TEXT EXCERPT
----------

FOR IMMEDIATE RELEASE 10/10/97
SF STATE HOSTING CULT MEDICAL COURSE
People for Legal and Nonsectarian Schools (PLANS), is blowing the whistle on a San Francisco State University course called "Anthroposophical Medicine." "Not only is medical quackery being promoted by a public university," said PLANS President Debra Snell, "but this course violates separation of church and state. Anthroposophy is a cult-like religious sect. The University is being used to give legitimacy to lunatic fringe beliefs."
Anthroposophists follow the teachings of Rudolf Steiner (1861-1925), an Austrian mystic who claimed to be able to make "direct scientific observations" of the "spirit world." Steiner's bizarre doctrines include the assertion that the heart does not pump blood (it moves itself) and that motor nerves don't exist ("the will" acts directly in the limbs). A promotional video for Anthroposophical medicine shows a child being treated for pneumonia with a cottage cheese wrap.
Anthroposophical medicine is well established in Europe, but has been unable to make much progress in the United States due to our stronger consumer protection laws. Medical boards have investigated questionable practices of Anthroposophical doctors in California, North Carolina, New York, and Oregon. In the U.S., Anthroposophy is best known for its school system, Waldorf schools. The Anthroposophical physicians in the United States get most of their business through referrals from Waldorf school teachers.

----------

GIVEN ENTRIES
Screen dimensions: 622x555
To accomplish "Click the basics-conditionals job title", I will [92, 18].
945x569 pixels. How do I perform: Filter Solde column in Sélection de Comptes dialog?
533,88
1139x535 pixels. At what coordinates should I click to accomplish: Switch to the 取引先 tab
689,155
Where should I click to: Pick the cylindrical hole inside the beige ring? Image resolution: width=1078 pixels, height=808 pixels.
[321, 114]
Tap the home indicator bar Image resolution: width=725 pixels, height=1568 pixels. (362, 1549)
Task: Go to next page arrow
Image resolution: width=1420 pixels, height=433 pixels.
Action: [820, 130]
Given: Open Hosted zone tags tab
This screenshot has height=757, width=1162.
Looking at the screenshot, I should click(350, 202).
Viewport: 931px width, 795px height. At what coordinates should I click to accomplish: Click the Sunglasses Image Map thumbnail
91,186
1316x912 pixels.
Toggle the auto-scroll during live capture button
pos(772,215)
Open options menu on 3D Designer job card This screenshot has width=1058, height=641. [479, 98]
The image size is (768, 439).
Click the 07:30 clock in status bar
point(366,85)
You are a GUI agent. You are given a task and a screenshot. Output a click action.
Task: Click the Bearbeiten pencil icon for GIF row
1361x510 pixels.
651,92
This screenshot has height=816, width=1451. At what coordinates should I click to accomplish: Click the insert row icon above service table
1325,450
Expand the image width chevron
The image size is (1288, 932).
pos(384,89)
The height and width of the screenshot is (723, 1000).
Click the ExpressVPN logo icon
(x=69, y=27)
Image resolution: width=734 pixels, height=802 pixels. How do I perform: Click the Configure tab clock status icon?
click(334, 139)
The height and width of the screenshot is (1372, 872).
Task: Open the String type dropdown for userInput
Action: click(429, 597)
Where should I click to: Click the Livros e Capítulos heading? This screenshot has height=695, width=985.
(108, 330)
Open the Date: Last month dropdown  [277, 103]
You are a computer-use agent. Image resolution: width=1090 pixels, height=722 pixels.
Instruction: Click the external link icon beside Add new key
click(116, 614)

----------

WORK REQUIRED
List every U.S. state the press release above names as a place where medical boards have investigated Anthroposophical doctors.

REPLY TO THE TASK
California, North Carolina, New York, and Oregon.